Renées Stimme schnatterte weiter aus dem Telephonhörer: »Tom und ich wollen morgen ins Jahr 1492 abreisen. Sie treffen für Tom die nötigen Vorbereitungen, daß er mit Kolumbus segeln kann. Ist das nicht phantastisch!«
»Ja«, murmelte Ann wie betäubt. »Und was sagt die Regierung zu diesen Reisen in die Zeit?«
»Oh, die Polizei hat natürlich ein Auge darauf geworfen. Die Leute könnten sich ja womöglich dem Militärdienst entziehen und in der Vergangenheit verstecken. Jeder muß als Sicherheit sein Haus und sein Hab und Gut verpfänden, um seine Rückkehr zu garantieren. Schließlich haben wir Krieg.«
»Ja, der Krieg«, murmelte Ann. »Der Krieg.«
Mit dem Hörer in der Hand hatte sie dagestanden und gedacht: dies ist die Chance, über die mein Mann und ich seit Jahren geredet, um die wir seit Jahren gebetet haben.
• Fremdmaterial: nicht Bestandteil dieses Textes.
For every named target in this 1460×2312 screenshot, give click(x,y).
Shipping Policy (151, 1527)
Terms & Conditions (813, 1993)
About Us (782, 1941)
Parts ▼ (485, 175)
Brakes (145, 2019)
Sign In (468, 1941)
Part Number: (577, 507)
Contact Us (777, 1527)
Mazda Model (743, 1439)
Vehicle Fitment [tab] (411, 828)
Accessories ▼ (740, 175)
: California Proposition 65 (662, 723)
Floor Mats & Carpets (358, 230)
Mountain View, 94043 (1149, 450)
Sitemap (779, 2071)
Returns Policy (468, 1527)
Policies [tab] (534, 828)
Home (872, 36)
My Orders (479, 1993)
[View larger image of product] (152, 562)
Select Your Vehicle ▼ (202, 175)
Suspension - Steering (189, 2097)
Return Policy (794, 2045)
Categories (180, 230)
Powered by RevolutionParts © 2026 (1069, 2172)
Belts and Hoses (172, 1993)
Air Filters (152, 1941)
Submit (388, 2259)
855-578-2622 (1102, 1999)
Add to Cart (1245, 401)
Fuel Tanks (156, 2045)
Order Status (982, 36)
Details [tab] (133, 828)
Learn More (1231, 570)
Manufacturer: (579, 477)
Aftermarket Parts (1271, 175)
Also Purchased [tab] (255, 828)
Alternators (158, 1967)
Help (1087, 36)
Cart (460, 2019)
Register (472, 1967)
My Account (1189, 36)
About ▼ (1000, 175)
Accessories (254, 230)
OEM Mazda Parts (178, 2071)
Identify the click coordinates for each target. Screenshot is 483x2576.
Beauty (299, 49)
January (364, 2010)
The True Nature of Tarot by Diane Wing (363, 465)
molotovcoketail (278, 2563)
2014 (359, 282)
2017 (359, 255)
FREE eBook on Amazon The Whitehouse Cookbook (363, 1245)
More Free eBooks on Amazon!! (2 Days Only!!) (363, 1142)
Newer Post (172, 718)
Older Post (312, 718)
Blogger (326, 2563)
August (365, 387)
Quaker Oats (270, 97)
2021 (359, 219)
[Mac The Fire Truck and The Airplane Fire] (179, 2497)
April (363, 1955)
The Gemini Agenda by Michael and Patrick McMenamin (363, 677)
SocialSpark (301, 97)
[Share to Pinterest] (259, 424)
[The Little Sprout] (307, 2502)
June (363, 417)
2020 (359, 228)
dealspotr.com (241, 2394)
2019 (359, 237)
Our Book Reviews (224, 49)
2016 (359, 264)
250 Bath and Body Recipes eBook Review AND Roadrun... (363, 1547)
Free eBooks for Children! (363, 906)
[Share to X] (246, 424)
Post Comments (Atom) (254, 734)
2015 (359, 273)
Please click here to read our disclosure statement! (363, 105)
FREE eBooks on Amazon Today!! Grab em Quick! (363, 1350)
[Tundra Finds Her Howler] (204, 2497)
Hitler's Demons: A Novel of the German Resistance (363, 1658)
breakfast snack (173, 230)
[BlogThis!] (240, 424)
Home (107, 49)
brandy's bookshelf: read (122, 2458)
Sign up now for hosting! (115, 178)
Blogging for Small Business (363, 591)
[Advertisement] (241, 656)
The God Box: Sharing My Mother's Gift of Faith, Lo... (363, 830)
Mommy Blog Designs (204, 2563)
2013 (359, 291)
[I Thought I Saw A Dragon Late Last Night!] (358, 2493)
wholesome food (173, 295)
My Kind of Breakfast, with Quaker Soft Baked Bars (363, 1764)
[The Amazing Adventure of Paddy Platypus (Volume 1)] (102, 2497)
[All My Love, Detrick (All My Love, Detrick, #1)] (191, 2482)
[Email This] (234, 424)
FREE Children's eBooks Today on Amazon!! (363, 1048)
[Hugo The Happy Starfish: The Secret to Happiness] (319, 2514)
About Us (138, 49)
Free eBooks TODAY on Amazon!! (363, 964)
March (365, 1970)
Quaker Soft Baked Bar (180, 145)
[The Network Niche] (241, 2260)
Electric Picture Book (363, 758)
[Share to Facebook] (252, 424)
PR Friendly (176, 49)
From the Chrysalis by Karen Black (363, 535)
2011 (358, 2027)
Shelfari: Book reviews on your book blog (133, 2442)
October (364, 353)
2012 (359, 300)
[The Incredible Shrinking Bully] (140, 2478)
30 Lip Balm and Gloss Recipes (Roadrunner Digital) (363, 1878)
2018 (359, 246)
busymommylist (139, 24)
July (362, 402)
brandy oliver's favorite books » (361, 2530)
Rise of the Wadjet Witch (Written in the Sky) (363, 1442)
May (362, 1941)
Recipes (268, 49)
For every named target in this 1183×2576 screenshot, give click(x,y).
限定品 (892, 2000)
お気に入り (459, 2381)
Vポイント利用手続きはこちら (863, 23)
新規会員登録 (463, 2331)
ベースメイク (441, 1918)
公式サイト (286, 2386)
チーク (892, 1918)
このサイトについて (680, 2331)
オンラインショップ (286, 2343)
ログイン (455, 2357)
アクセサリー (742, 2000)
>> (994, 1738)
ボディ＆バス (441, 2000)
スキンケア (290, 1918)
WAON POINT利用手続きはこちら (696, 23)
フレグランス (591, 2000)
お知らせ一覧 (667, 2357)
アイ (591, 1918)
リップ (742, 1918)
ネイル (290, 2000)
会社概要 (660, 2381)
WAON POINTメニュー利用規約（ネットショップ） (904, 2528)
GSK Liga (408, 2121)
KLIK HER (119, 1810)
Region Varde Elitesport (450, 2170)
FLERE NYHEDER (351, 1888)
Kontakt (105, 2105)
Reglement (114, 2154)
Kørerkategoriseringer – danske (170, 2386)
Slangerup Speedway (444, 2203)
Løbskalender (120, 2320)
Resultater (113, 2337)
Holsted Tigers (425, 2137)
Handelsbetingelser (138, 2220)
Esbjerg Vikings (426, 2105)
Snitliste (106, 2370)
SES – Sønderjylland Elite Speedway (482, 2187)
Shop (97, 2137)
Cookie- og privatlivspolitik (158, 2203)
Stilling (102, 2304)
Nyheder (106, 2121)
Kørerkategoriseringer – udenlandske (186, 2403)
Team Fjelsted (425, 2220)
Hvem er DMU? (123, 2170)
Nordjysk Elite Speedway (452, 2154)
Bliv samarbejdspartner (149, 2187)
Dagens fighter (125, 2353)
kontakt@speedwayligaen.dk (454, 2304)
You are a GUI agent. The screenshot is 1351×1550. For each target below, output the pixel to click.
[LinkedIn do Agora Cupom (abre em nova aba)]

Wir lieben diese Welt von 2155 nicht. Wir möchten fortlaufen, Roger von seiner Arbeit in der Bombenfabrik, ich von meinen Bakterienkulturen. Vielleicht gelingt uns die Flucht – die Flucht in die Jahrhunderte, in einen wilden Dschungel von Jahren, wo sie uns nie finden und in eine Zeit zurückbringen können, in der man unsere Bücher verbrennt, unsere Gedanken zensiert, uns mit Angst vor der Zukunft erfüllt, uns verhaftet und ständig aus Lautsprechern auf uns einschreit ...
Sie befanden sich im Mexiko des Jahres 1938.
Susan blickte auf die bunte Wand des Cafés.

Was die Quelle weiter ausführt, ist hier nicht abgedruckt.